The repair of DNA damages/modifications during the maturation of the immune system: lessons from human primary immunodeficiency disorders and animal models.

The immune system is the site of various genotoxic stresses that occur during its maturation as well as during immune responses. These DNA lesions/modifications are primarily the consequences of specific physiological processes such as the V(D)J recombination, the immunoglobulin class switch recombination (CSR), and the generation of somatic hypermutations (SHMs) within Ig variable domains. The DNA lesions can be introduced either by specific factors (RAG1 and RAG2 in the case of V(D)J recombination and AID in the case of CSR and SHM) or during the various phases of cellular proliferation and cellular activation. All these DNA lesions are taken care of by the diverse DNA repair machineries of the cell. Several animal models as well as human conditions have established the critical importance of these DNA lesions/modifications and their repair in the physiology of the immune system. Indeed their defects have consequences ranging from immune deficiency to development of immune malignancy.
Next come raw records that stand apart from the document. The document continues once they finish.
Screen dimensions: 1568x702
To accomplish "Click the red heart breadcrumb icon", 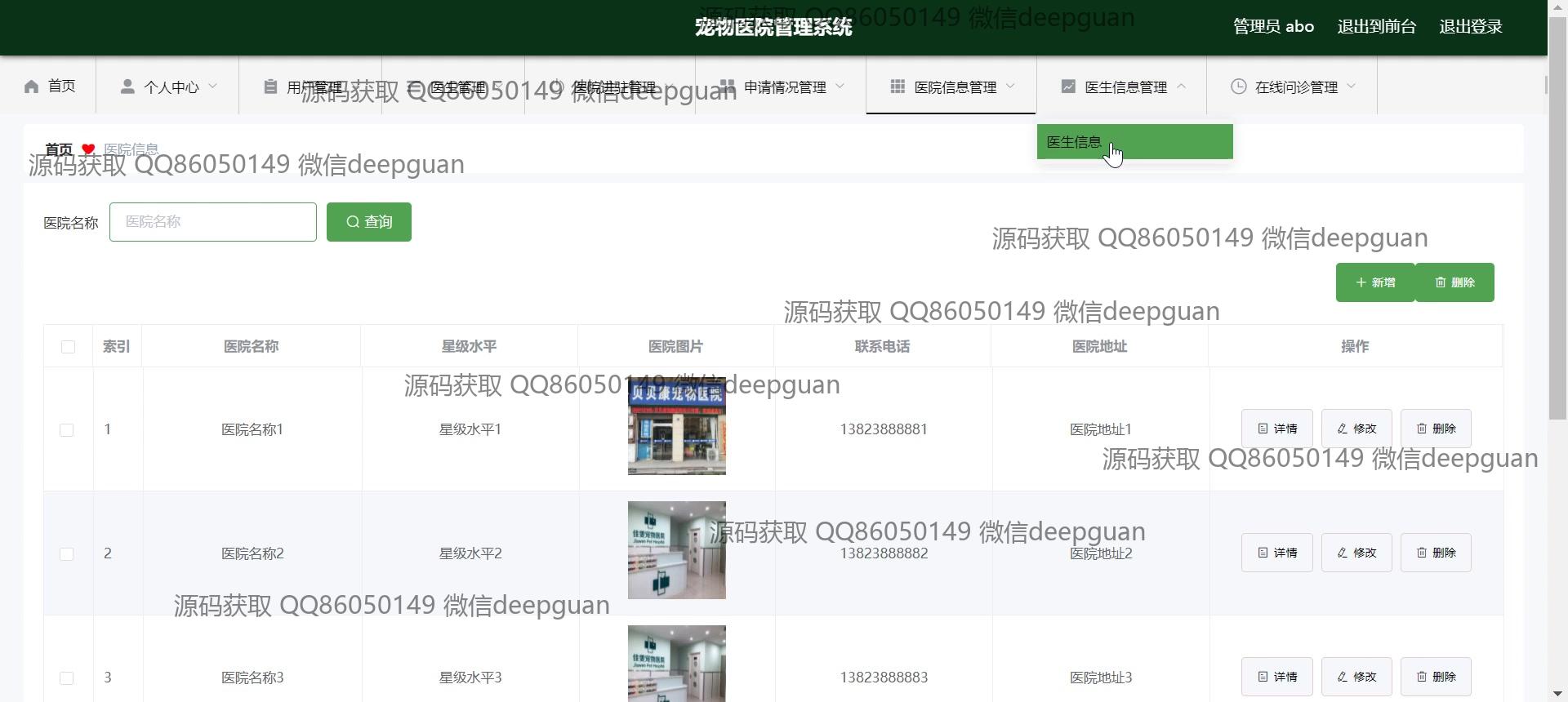I will click(88, 149).
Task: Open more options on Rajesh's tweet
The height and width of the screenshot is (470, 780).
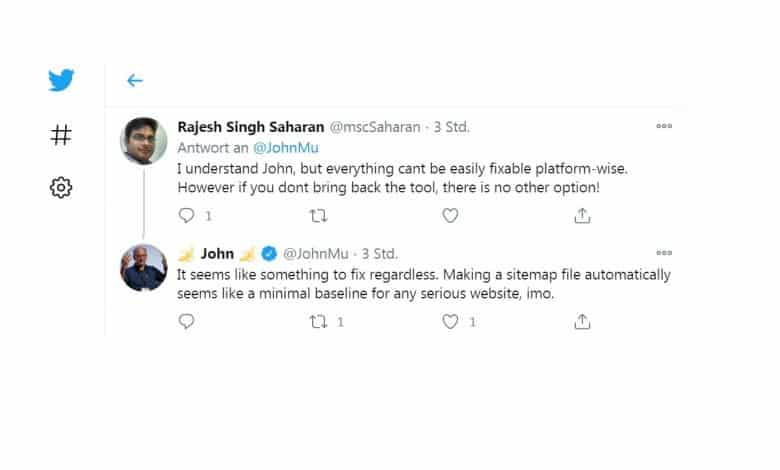Action: (x=664, y=126)
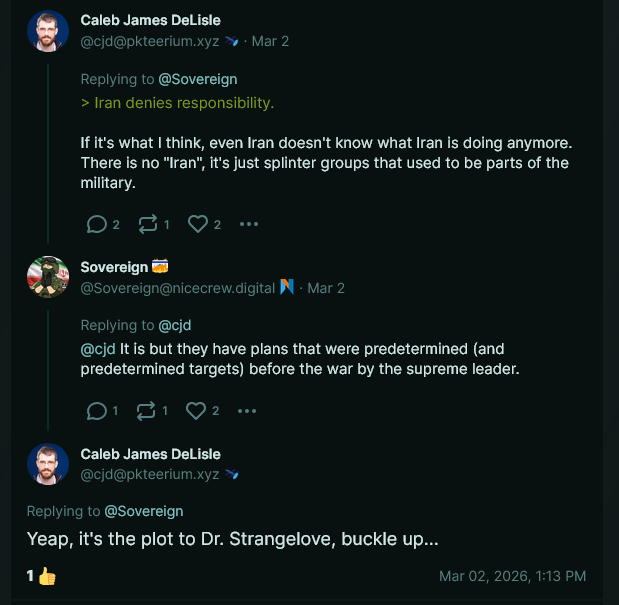Click the thumbs up reaction emoji

pos(46,577)
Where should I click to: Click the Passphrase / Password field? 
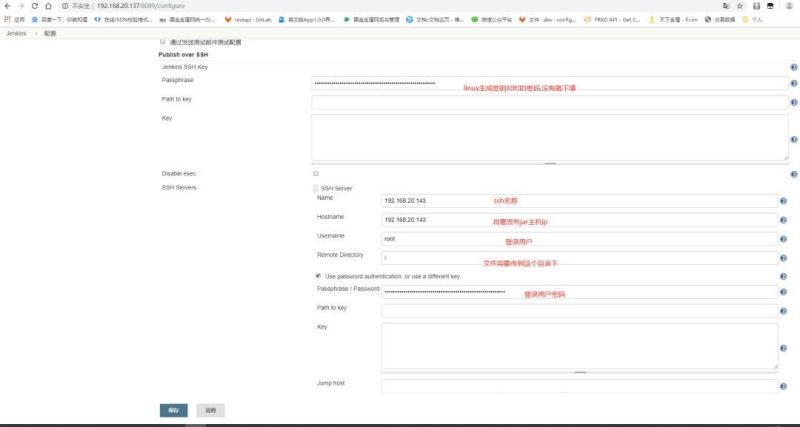coord(579,292)
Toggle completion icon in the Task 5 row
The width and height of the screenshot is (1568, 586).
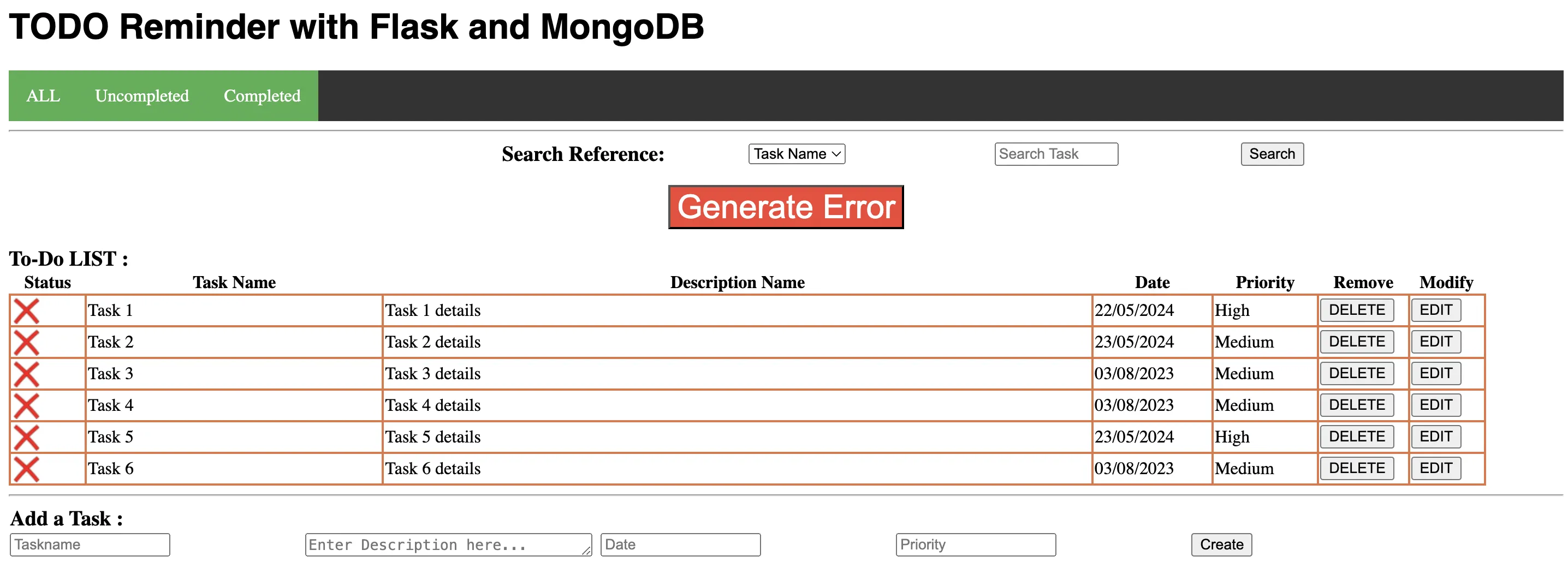[x=27, y=438]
The survey of human pathology has been highly instrumental in the past in identifying key factors involved in the generation of DNA modifications (AID for the Ig CSR and generation of SHM) or the repair of specific DNA damages (Artemis for V(D)J recombination). Defects in factors involved in the cell cycle checkpoints following DNA damage also have deleterious consequences on the immune system. The continuous survey of human diseases characterized by primary immunodeficiency associated with increased sensitivity to ionizing radiation should help identify other important DNA repair factors essential for the development and maintenance of the immune system.